* start EXTRACT PROVIDED *

We haven't even found evidence of a graviton yet, so I have my doubts. But I don't know the math, so maybe someone else here knows.

Naty1
Feb23-12, 10:26 AM
So I'm wondering how you might go about finding the wavelength of a graviton, if there is such a thing. I'd think if there was a way we would have found one by now.

From
http://en.wikipedia.org/wiki/Graviton#Experimental_observation

Unambiguous detection of individual gravitons, though not prohibited by any fundamental law, is impossible with any physically reasonable detector.[12] The reason is the extremely low cross section for the interaction of gravitons with matter. .......

However, experiments to detect gravitational waves, which may be viewed as coherent states of many gravitons, are underway (e.g., LIGO and VIRGO). Although these experiments cannot detect individual gravitons, they might provide information about certain properties of the graviton.......

No results that I have seen; some discussions here in the forums.


I am unsure about whether or not a graviton is a gravitational wave like how a photon is an EM wave.

I think that's a really tough one to answer....some clues....
There are some basic issues which are unresolved:

One thing we think we know is that gravity and EM have some [mathematical] differences: This is because the source of gravitation is the Einstein stress-energy tensor, a second-rank tensor, the source of electromagnetism is the four-current, a first-rank tensor.

Can gravitons be polarized like photons? is dependent on helicity...
Isn't the photon it's own antiparticle; how about the graviton?

* end EXTRACT PROVIDED *
* start EXTRACTED ENTRIES *

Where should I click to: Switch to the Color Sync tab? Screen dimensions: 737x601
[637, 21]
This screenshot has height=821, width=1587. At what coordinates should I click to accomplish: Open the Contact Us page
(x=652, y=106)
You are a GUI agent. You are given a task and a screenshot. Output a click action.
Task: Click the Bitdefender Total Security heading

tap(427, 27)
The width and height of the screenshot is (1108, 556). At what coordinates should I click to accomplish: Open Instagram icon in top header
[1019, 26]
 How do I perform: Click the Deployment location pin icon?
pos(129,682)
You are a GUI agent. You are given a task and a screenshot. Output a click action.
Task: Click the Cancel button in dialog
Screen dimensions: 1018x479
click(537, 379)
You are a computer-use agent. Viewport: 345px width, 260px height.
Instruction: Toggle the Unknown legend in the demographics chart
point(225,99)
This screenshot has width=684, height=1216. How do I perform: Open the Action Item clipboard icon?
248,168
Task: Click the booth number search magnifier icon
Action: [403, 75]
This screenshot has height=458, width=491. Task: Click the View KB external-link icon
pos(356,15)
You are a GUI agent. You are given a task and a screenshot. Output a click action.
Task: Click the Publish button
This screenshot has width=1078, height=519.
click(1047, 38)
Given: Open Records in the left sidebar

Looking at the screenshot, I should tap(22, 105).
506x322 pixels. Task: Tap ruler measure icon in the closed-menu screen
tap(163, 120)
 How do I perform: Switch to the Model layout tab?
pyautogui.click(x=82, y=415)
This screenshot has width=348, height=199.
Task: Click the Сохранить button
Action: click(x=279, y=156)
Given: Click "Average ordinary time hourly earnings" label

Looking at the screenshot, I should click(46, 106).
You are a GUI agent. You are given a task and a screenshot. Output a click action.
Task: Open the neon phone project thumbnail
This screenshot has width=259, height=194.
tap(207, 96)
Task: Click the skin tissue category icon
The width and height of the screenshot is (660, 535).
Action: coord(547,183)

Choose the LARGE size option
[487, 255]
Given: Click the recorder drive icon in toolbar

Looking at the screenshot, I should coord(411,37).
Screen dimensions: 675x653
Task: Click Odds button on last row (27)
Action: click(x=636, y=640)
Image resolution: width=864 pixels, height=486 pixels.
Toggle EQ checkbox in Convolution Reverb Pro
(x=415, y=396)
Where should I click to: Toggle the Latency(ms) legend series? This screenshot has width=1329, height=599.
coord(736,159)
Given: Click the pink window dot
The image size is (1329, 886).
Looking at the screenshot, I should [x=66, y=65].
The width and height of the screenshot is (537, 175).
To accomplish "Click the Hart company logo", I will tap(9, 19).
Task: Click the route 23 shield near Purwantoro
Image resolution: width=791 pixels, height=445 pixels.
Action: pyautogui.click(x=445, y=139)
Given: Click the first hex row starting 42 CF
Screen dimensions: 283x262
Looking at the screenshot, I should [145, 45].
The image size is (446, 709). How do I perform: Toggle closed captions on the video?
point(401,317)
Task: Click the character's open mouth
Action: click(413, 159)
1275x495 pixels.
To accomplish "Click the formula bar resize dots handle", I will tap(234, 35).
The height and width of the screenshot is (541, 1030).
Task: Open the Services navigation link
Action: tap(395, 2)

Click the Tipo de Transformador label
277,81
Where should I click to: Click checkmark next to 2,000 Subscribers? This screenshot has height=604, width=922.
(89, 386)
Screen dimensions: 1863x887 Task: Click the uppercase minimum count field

* end EXTRACTED ENTRIES *

* REQUIRED WORK:
- a) In the graviton discussion, which two experiments are named as working to detect gravitational waves?
- b) Print the part of the graviton discussion starting with "I am unsure" and going on through "a first-rank tensor.".
- c) Write what comes next in the graviton discussion, picking up after its final sentence.
The entries have no connection to the graviton discussion.

* RESULTS FOR THE EXERCISE:
- a) LIGO and VIRGO.

- b)
I am unsure about whether or not a graviton is a gravitational wave like how a photon is an EM wave.

I think that's a really tough one to answer....some clues....
There are some basic issues which are unresolved:

One thing we think we know is that gravity and EM have some [mathematical] differences: This is because the source of gravitation is the Einstein stress-energy tensor, a second-rank tensor, the source of electromagnetism is the four-current, a first-rank tensor.

- c)
How much more do we know about the mass of a photon than graviton? [We know the photon is massless down to some tiny,tiny figure; we haven't even found a graviton yet.]

As I understand things, there is not even wide agreement among QM people about exactly how a photon derives from or creates EM waves...apparently the latter is current thinking....
edit: found this in PHOTONarticle:

", the photon is not a point-like particle whose trajectory is shaped probabilistically by the electromagnetic field, as conceived by Einstein and others; that hypothesis was also refuted ...... According to our present understanding, the electromagnetic field itself is produced by photons, which in turn result from a local gauge symmetry and the laws of quantum field theory...."

Here is one description of uncertainties (unknowns):

Gravitons and renormalization

When describing graviton interactions, the classical theory (i.e., the tree diagrams) and semiclassical corrections (one-loop diagrams) behave normally, but Feynman diagrams with two (or more) loops lead to ultraviolet divergences; that is, infinite results that cannot be removed because the quantized general relativity is not renormalizable, unlike quantum electrodynamics. That is, the usual ways physicists calculate the probability that a particle will emit or absorb a graviton give nonsensical answers and the theory loses its predictive power. These problems, together with some conceptual puzzles, led many physicists to believe that a theory more complete than just general relativity must regulate the behavior near the Planck scale.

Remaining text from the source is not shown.